A Nightmare on Elm Street
A Nightmare on Elm Street

Format: Cinema

Release date: 31 October 2013

Distributor: Park Circus

Director: Wes Craven

Writer: Wes Craven

Cast: Robert Englund, Heather Langenkamp, Johnny Depp

USA 1984

91 mins

Released in 1984, A Nightmare on Elm Street was a wide-ranging critical and commercial success, establishing the faltering young studio New Line – nicknamed ‘The House that Freddy Built’ – and revitalising the career of writer/director Wes Craven, as well as introducing the cinema-going public to the enduring horror/comedy icons, Freddy Kreuger and Johnny Depp, who together must have inspired a significant demographic of fancy dress and Halloween costumes. Returning to the original film in the wake of the increasingly bizarre sequels, culminating in Wes Craven’s meta-mad New Nightmare and Samuel Bayer’s dourly unnecessary 2010 remake, I was surprised by how much fun it is. For some reason, I had retrospectively given the original film a patina of respectability in the light of the daftness of what was to come, but that daftness was right there from the beginning, and Nightmare is best enjoyed as a pulpy B-movie that sneakily delights in its own absurdity.

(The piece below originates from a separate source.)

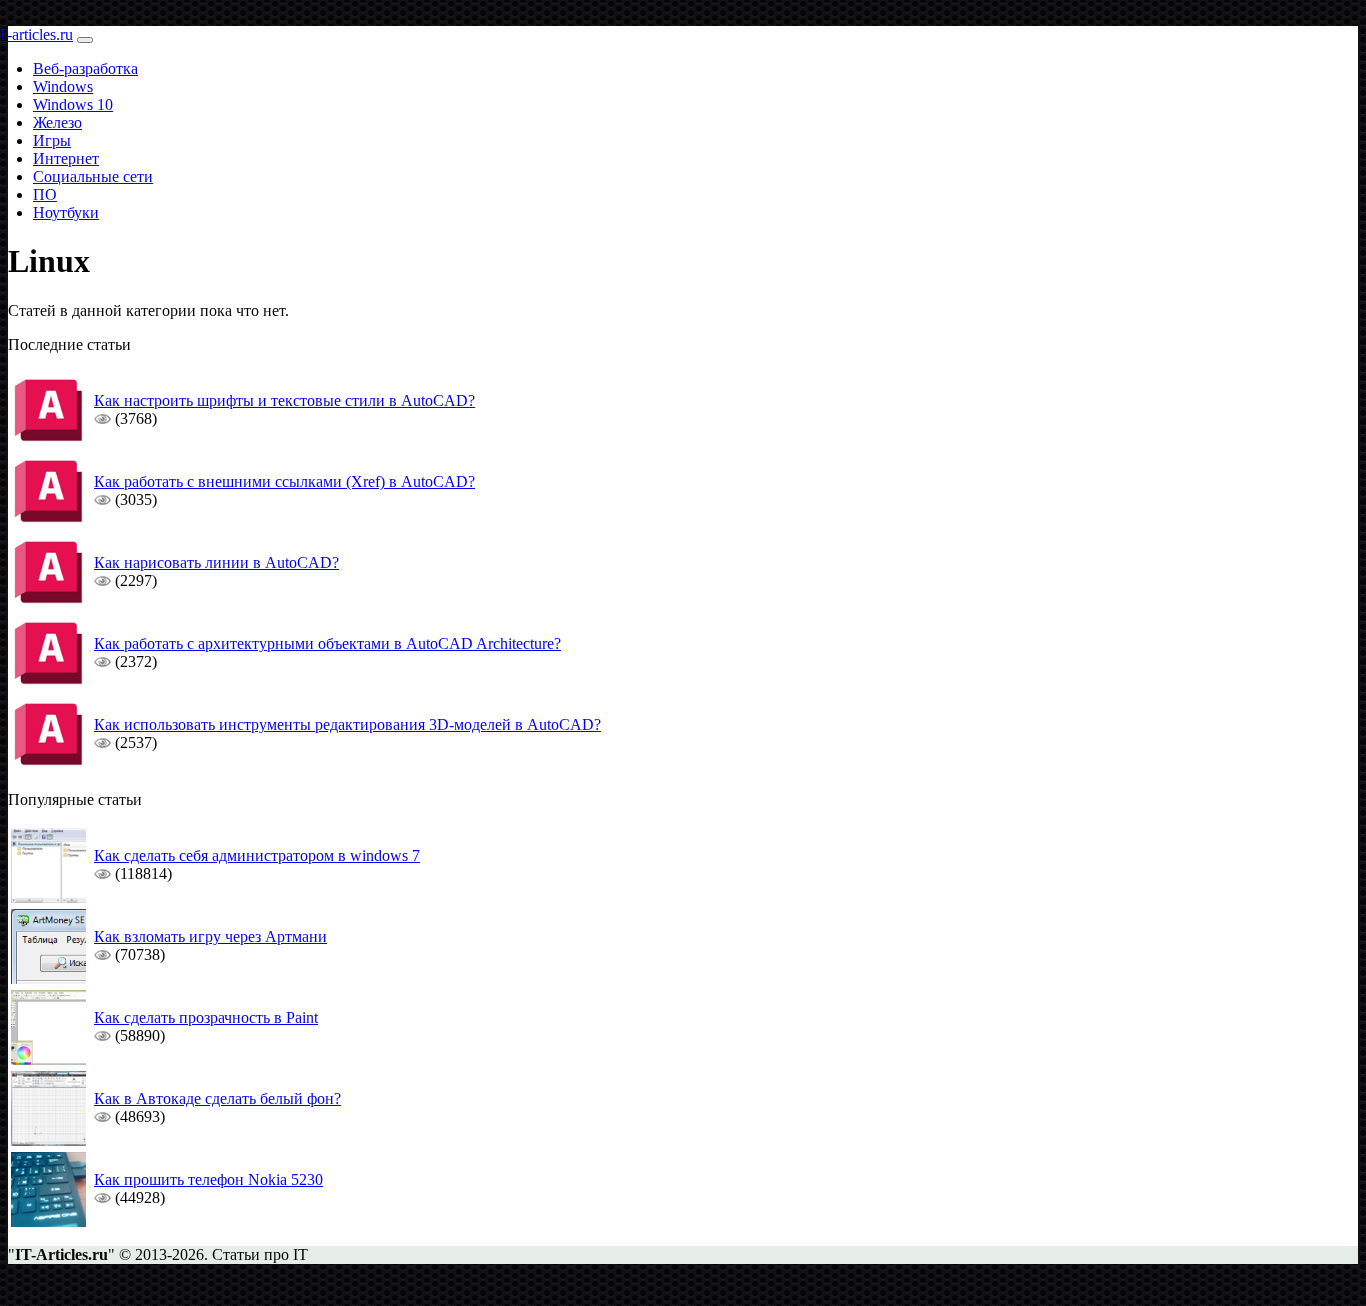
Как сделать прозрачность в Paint (206, 1017)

Although Robert Englund is credited in the opening titles as playing ‘Fred Krueger’, he really is Freddy from the get go. Forget any contemporary neuroses about the ubiquity of paedophilia; Freddy, the disfigured knife-clawed child murderer, is a cackling, malevolent clown figure who delights in the fear and disgust he causes his victims. His costume is circus-tent red and green, and in an early appearance, his arms stretch out from one side of the street to the other, both ludicrous and genuinely frightening. He’ll happily lop of a finger for a giggle, and his murders are gruesome jokes on his victims, involving peek-a-boo chases and Johnny Depp’s Greg getting sucked into the pit of his bed to be spewed out, like the gushing spill from the elevator in the Overlook Hotel. ‘You’re not gonna need a stretcher,’ a cop tells the rushing medics. ‘You’re gonna need a mop.’

Heather Langenkamp as Nancy, Freddie’s target and adversary, has a goofy awkward innocence and a weird dreamlike nonchalance. Everyone in the film behaves with an odd dreamy logic, though the dreams themselves are never really that dream-like, with the exception of the gooey staircases that melt under Nancy’s running feet. The dreams are more like Hollywood-digested Freud, with the boiler room as the steamy, ready-to-blow site of repression, rage and dark history, in stark opposition to the pastel-coloured suburban life on show. Freddy himself is a product of Nancy’s parents’ crimes, and they are as much a danger to her as Freddy, with Ronnee Blakley as Nancy’s booze-drenched mom and B-movie legend John Saxon as the absent police detective dad.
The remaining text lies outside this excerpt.